◆ Exercise goal: In the text on body size and fluctuating asymmetry, what share of the total variation did the common environment effect explain?

◆ Excerpted text:
******
Table 1 summarizes the variance components for the nested random effects ANOVA with family and common environment (nested within family) as random factors. Body size was standardized for both sexes prior to the analysis to partial out differences between males and females. Heritabilities were zero (even < 0) in all cases whereas the common environment effect was highly significant and explained between 35 and 50% of the total variation. The family means were not significantly correlated with the mid-parent body sizes for any of the three size measures (all P> 0.2).
Fluctuating asymmetry
Distribution, significance and repeatability of FA Table 2 summarizes the variance components describing size variation as obtained from mixed regression models. For all three tibias and in both parents and offspring ME was much lower relative to FA. Consequently, FA was highly significant. There appeared to be differences in FA between the two sexes. In one case (tibia 1 of the offspring) males were more asymmetrical than females, whereas in all other cases females were (or tended to be) more asymmetrical. Also note that asymmetry was an order of magnitude larger in the offspring, compared to the parents, a difference that was highly significant in all cases (likelihood ratio test: P < 0.01). After sequential Bonferroni correction for repeated testing (Hochberg, 1988) none of the directional asymmetry tests was significant. Measurement error differed little between the sexes. Because testing heterogeneity in ME was based on all observations rather than on the number of individuals, this test has very high power so that very small differences can be detected. Because ME was small relative to FA and because the magnitude of heterogeneity was very small, we used the traditional unsigned FA (absolute value of left minus right) as estimate of individual FA.
Descriptive statistics of the distribution of the signed (left minus right) and unsigned FA are given in Table 3. For parents, the signed FA was approximately normally distributed and the repeatability was consequently low. For the offspring, however, the signed FA was leptokurtically distributed, especially for tibias 1 and 2, and repeatability was much higher than for the parents. This indicates that the between-individual component of FA was more important in the offspring. This between-individual component was not entirely attributable to the differences between males and females as within the sexes the distribution of the signed FA was still leptokurtic with a relatively high repeatability.
FA (for the three tibias and the average) was not correlated with individual size (tibia length, wing/body length, average) for parents and offspring separately. After sequential Bonferroni correction none of the 24 correlations was significant. Correlations were performed correcting for sex differences in FA and size. Analyses per sex gave similar results (not shown). Therefore, no size scaling was introduced. Pooling all data resulted in significant negative correlations for males (eight out of 12 significant after sequential Bonferroni) but not for females (none out of 12 significant after sequential Bonferroni) (Fig. 2). There were small but significant correlations between the signed FA of different tibias for the offspring (1−2: r= 0.19, P< 0.0001; 1−3: r= 0.12, P= 0.002; 2−3: r= 0.14, P= 0.0005), but not for the parents. Yet, the correlation coefficients did not differ between parents and offspring (all P 0.4) possibly because of the lower sample sizes for the parents. Correlations between unsigned FA of the different tibias were as follows: 1−2: r= 0.22, P< 0.0001; 1−3: r= 0.12, P= 0.002; 2−3: r= 0.06, P= 0.15. These correlations were calculated partialling out differences between males and females. Translating these correlations to patterns in presumed underlying developmental instability using the average repeatabilities over the two sexes resulted in: 1−2: r= 0.46, 1−3: r= 0.37, 2−3: r= 0.18. For the parents none of the correlations between the unsigned FAs was significant. This could have been expected because both the repeatabilities and the sample sizes for the parents were much lower.
******
◆ Dataset excerpts:
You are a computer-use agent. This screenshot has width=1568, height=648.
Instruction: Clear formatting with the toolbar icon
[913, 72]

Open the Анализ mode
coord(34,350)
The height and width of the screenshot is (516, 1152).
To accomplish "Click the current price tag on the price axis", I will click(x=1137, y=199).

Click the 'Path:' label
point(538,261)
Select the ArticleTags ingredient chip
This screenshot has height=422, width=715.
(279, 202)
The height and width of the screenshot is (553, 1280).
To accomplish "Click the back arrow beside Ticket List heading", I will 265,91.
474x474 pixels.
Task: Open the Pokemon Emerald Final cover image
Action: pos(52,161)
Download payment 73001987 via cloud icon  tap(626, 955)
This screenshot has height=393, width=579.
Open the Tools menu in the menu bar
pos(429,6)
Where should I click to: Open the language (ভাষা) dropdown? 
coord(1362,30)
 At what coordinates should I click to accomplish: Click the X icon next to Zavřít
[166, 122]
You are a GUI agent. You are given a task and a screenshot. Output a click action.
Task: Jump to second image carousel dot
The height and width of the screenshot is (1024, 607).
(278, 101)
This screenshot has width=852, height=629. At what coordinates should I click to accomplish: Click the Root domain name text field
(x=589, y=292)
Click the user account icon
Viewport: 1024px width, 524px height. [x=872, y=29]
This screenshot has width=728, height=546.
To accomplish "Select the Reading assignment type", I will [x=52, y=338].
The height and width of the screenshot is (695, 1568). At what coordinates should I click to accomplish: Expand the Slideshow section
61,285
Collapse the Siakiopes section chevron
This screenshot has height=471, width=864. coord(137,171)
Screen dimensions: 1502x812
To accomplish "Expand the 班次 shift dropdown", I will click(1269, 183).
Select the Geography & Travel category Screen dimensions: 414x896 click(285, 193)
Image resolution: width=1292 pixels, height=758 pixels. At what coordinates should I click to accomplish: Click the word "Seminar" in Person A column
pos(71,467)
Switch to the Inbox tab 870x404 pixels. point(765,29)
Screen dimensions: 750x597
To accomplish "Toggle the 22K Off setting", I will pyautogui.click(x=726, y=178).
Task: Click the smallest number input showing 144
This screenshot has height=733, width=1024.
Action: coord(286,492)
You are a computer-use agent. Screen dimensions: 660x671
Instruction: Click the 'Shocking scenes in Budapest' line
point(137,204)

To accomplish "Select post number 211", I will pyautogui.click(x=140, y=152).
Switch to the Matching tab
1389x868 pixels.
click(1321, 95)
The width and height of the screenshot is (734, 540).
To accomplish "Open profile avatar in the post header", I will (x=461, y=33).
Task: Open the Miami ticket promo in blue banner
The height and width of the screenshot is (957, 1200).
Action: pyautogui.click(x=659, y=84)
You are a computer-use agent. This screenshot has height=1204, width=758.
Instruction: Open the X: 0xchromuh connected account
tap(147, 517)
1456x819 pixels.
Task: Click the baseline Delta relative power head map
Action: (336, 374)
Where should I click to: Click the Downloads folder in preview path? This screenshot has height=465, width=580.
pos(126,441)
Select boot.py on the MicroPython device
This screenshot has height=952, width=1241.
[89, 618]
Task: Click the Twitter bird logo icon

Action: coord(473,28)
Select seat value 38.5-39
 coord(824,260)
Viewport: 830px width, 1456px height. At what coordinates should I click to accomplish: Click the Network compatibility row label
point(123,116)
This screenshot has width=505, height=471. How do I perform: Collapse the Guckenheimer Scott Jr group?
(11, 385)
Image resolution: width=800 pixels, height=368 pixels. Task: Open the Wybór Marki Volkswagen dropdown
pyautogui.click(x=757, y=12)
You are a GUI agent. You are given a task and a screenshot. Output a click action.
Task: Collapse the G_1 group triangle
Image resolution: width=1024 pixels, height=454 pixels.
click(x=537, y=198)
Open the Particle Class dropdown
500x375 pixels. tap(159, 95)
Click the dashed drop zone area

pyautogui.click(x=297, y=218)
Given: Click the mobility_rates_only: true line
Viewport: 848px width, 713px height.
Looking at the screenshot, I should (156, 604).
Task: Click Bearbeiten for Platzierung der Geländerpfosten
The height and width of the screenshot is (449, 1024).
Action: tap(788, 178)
******
◆ Task response: Between 35 and 50% of the total variation.